■ **Exercise prompt**
Set down each entry again exactly as written.

=== Data for this exercise ===

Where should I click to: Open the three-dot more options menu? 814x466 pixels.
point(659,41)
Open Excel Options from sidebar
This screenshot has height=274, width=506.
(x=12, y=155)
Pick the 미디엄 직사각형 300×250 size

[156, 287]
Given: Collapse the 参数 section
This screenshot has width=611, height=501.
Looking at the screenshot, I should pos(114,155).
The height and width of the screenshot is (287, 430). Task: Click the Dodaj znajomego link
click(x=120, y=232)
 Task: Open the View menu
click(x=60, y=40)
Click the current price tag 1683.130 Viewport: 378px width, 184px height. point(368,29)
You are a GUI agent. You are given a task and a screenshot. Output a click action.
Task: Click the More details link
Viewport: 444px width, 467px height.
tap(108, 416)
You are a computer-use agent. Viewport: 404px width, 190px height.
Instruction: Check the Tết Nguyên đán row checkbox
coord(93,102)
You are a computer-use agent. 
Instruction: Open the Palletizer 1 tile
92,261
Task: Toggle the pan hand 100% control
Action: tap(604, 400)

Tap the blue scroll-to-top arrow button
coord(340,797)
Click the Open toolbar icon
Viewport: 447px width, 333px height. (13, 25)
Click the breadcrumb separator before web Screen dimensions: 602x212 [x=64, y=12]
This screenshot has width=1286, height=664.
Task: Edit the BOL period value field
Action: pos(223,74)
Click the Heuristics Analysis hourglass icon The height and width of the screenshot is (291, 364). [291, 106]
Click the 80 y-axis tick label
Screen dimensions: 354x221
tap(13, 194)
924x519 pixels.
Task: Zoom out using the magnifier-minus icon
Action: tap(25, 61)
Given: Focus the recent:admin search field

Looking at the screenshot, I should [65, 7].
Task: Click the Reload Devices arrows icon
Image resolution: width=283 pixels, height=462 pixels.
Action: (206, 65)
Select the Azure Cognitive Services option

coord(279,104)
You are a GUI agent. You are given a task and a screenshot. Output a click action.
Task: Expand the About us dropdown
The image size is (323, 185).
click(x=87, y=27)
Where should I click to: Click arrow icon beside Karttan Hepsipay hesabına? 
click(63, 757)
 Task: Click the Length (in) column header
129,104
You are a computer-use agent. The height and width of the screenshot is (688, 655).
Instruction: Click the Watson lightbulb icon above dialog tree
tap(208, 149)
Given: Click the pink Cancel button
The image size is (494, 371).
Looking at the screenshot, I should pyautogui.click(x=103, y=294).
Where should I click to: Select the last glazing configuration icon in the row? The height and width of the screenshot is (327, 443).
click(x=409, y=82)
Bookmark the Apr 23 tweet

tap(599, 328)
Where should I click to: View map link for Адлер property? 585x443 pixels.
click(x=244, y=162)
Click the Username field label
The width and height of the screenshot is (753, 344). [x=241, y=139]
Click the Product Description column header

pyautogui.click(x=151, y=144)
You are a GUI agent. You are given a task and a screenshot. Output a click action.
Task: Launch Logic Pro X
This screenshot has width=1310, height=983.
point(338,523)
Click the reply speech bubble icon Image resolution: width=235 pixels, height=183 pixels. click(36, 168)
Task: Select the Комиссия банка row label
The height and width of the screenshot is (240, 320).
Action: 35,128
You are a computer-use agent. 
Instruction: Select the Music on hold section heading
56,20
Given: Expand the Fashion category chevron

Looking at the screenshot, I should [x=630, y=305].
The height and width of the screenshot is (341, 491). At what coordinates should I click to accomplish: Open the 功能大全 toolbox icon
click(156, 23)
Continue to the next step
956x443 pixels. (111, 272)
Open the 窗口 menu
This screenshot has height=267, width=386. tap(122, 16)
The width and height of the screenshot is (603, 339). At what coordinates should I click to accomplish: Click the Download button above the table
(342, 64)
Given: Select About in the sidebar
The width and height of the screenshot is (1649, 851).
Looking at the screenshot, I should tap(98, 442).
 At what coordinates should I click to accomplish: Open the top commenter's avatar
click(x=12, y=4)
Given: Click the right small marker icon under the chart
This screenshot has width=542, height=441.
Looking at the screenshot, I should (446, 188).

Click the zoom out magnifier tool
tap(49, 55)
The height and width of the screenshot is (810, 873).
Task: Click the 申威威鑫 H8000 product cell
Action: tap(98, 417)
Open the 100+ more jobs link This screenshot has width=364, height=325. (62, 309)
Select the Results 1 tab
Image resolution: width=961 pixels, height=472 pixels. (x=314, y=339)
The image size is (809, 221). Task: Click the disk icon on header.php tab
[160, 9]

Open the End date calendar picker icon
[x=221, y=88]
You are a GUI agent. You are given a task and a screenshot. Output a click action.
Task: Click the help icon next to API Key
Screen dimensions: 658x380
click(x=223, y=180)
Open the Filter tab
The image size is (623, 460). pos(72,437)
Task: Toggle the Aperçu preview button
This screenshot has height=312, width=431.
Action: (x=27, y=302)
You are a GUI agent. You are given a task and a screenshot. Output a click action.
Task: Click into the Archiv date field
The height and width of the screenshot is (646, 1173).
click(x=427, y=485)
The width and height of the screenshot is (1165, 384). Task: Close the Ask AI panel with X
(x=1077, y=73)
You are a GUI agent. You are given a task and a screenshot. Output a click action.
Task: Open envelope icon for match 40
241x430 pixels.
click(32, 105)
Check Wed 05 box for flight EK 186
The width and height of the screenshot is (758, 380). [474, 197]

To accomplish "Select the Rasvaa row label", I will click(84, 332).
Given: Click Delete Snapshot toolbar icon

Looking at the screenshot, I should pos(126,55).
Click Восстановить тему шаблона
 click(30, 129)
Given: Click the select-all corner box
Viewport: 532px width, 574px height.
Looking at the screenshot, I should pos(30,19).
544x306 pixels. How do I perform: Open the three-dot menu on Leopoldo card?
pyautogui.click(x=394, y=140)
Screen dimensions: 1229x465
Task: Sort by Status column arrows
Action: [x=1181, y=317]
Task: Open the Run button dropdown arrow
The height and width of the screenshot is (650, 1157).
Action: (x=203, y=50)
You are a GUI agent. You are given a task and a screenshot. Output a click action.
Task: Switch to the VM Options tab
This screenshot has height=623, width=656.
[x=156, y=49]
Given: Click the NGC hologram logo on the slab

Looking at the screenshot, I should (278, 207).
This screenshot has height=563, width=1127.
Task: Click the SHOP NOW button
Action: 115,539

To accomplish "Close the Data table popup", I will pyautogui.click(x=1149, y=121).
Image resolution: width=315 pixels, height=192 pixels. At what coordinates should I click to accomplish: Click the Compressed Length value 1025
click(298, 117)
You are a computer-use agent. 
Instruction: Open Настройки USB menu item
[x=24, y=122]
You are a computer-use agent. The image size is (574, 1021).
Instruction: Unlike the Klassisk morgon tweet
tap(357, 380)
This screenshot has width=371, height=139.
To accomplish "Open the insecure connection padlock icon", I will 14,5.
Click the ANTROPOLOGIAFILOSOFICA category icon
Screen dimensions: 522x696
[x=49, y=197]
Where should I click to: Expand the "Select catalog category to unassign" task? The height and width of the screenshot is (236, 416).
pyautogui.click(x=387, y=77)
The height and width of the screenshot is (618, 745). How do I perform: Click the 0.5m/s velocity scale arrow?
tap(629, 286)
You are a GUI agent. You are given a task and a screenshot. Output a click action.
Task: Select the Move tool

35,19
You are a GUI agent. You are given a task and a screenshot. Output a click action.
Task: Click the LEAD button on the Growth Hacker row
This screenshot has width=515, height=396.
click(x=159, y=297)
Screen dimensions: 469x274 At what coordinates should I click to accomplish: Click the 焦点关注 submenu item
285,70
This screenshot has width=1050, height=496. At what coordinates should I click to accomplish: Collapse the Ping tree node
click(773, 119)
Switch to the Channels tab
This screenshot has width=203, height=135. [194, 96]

===

■ **Answer to this problem**
Where should I click to: Open the three-dot more options menu? 814x466 pixels.
point(659,41)
Open Excel Options from sidebar
This screenshot has height=274, width=506.
(x=12, y=155)
Pick the 미디엄 직사각형 300×250 size

[156, 287]
Given: Collapse the 参数 section
This screenshot has width=611, height=501.
Looking at the screenshot, I should pos(114,155).
The height and width of the screenshot is (287, 430). Task: Click the Dodaj znajomego link
click(x=120, y=232)
 Task: Open the View menu
click(x=60, y=40)
Click the current price tag 1683.130 Viewport: 378px width, 184px height. point(368,29)
You are a GUI agent. You are given a task and a screenshot. Output a click action.
Task: Click the More details link
Viewport: 444px width, 467px height.
tap(108, 416)
You are a computer-use agent. Viewport: 404px width, 190px height.
Instruction: Check the Tết Nguyên đán row checkbox
coord(93,102)
You are a computer-use agent. 
Instruction: Open the Palletizer 1 tile
92,261
Task: Toggle the pan hand 100% control
Action: tap(604, 400)

Tap the blue scroll-to-top arrow button
coord(340,797)
Click the Open toolbar icon
Viewport: 447px width, 333px height. (13, 25)
Click the breadcrumb separator before web Screen dimensions: 602x212 [x=64, y=12]
This screenshot has width=1286, height=664.
Task: Edit the BOL period value field
Action: pos(223,74)
Click the Heuristics Analysis hourglass icon The height and width of the screenshot is (291, 364). [291, 106]
Click the 80 y-axis tick label
Screen dimensions: 354x221
tap(13, 194)
924x519 pixels.
Task: Zoom out using the magnifier-minus icon
Action: tap(25, 61)
Given: Focus the recent:admin search field

Looking at the screenshot, I should [65, 7].
Task: Click the Reload Devices arrows icon
Image resolution: width=283 pixels, height=462 pixels.
Action: (206, 65)
Select the Azure Cognitive Services option

coord(279,104)
You are a GUI agent. You are given a task and a screenshot. Output a click action.
Task: Expand the About us dropdown
The image size is (323, 185).
click(x=87, y=27)
Where should I click to: Click arrow icon beside Karttan Hepsipay hesabına? 
click(63, 757)
 Task: Click the Length (in) column header
129,104
You are a computer-use agent. The height and width of the screenshot is (688, 655).
Instruction: Click the Watson lightbulb icon above dialog tree
tap(208, 149)
Given: Click the pink Cancel button
The image size is (494, 371).
Looking at the screenshot, I should pyautogui.click(x=103, y=294).
Where should I click to: Select the last glazing configuration icon in the row? The height and width of the screenshot is (327, 443).
click(x=409, y=82)
Bookmark the Apr 23 tweet

tap(599, 328)
Where should I click to: View map link for Адлер property? 585x443 pixels.
click(x=244, y=162)
Click the Username field label
The width and height of the screenshot is (753, 344). [x=241, y=139]
Click the Product Description column header

pyautogui.click(x=151, y=144)
You are a GUI agent. You are given a task and a screenshot. Output a click action.
Task: Launch Logic Pro X
This screenshot has width=1310, height=983.
point(338,523)
Click the reply speech bubble icon Image resolution: width=235 pixels, height=183 pixels. click(36, 168)
Task: Select the Комиссия банка row label
The height and width of the screenshot is (240, 320).
Action: 35,128
You are a computer-use agent. 
Instruction: Select the Music on hold section heading
56,20
Given: Expand the Fashion category chevron

Looking at the screenshot, I should [x=630, y=305].
The height and width of the screenshot is (341, 491). At what coordinates should I click to accomplish: Open the 功能大全 toolbox icon
click(156, 23)
Continue to the next step
956x443 pixels. (111, 272)
Open the 窗口 menu
This screenshot has height=267, width=386. tap(122, 16)
The width and height of the screenshot is (603, 339). At what coordinates should I click to accomplish: Click the Download button above the table
(342, 64)
Given: Select About in the sidebar
The width and height of the screenshot is (1649, 851).
Looking at the screenshot, I should tap(98, 442).
 At what coordinates should I click to accomplish: Open the top commenter's avatar
click(x=12, y=4)
Given: Click the right small marker icon under the chart
This screenshot has width=542, height=441.
Looking at the screenshot, I should (446, 188).

Click the zoom out magnifier tool
tap(49, 55)
The height and width of the screenshot is (810, 873).
Task: Click the 申威威鑫 H8000 product cell
Action: tap(98, 417)
Open the 100+ more jobs link This screenshot has width=364, height=325. (62, 309)
Select the Results 1 tab
Image resolution: width=961 pixels, height=472 pixels. (x=314, y=339)
The image size is (809, 221). Task: Click the disk icon on header.php tab
[160, 9]

Open the End date calendar picker icon
[x=221, y=88]
You are a GUI agent. You are given a task and a screenshot. Output a click action.
Task: Click the help icon next to API Key
Screen dimensions: 658x380
click(x=223, y=180)
Open the Filter tab
The image size is (623, 460). pos(72,437)
Task: Toggle the Aperçu preview button
This screenshot has height=312, width=431.
Action: (x=27, y=302)
You are a GUI agent. You are given a task and a screenshot. Output a click action.
Task: Click into the Archiv date field
The height and width of the screenshot is (646, 1173).
click(x=427, y=485)
The width and height of the screenshot is (1165, 384). Task: Close the Ask AI panel with X
(x=1077, y=73)
You are a GUI agent. You are given a task and a screenshot. Output a click action.
Task: Open envelope icon for match 40
241x430 pixels.
click(32, 105)
Check Wed 05 box for flight EK 186
The width and height of the screenshot is (758, 380). [474, 197]

To accomplish "Select the Rasvaa row label", I will click(84, 332).
Given: Click Delete Snapshot toolbar icon

Looking at the screenshot, I should pos(126,55).
Click Восстановить тему шаблона
 click(30, 129)
Given: Click the select-all corner box
Viewport: 532px width, 574px height.
Looking at the screenshot, I should pos(30,19).
544x306 pixels. How do I perform: Open the three-dot menu on Leopoldo card?
pyautogui.click(x=394, y=140)
Screen dimensions: 1229x465
Task: Sort by Status column arrows
Action: [x=1181, y=317]
Task: Open the Run button dropdown arrow
The height and width of the screenshot is (650, 1157).
Action: (x=203, y=50)
You are a GUI agent. You are given a task and a screenshot. Output a click action.
Task: Switch to the VM Options tab
This screenshot has height=623, width=656.
[x=156, y=49]
Given: Click the NGC hologram logo on the slab

Looking at the screenshot, I should (278, 207).
This screenshot has height=563, width=1127.
Task: Click the SHOP NOW button
Action: 115,539

To accomplish "Close the Data table popup", I will pyautogui.click(x=1149, y=121).
Image resolution: width=315 pixels, height=192 pixels. At what coordinates should I click to accomplish: Click the Compressed Length value 1025
click(298, 117)
You are a computer-use agent. 
Instruction: Open Настройки USB menu item
[x=24, y=122]
You are a computer-use agent. The image size is (574, 1021).
Instruction: Unlike the Klassisk morgon tweet
tap(357, 380)
This screenshot has width=371, height=139.
To accomplish "Open the insecure connection padlock icon", I will 14,5.
Click the ANTROPOLOGIAFILOSOFICA category icon
Screen dimensions: 522x696
[x=49, y=197]
Where should I click to: Expand the "Select catalog category to unassign" task? The height and width of the screenshot is (236, 416).
pyautogui.click(x=387, y=77)
The height and width of the screenshot is (618, 745). How do I perform: Click the 0.5m/s velocity scale arrow?
tap(629, 286)
You are a GUI agent. You are given a task and a screenshot. Output a click action.
Task: Select the Move tool

35,19
You are a GUI agent. You are given a task and a screenshot. Output a click action.
Task: Click the LEAD button on the Growth Hacker row
This screenshot has width=515, height=396.
click(x=159, y=297)
Screen dimensions: 469x274 At what coordinates should I click to accomplish: Click the 焦点关注 submenu item
285,70
This screenshot has width=1050, height=496. At what coordinates should I click to accomplish: Collapse the Ping tree node
click(773, 119)
Switch to the Channels tab
This screenshot has width=203, height=135. [194, 96]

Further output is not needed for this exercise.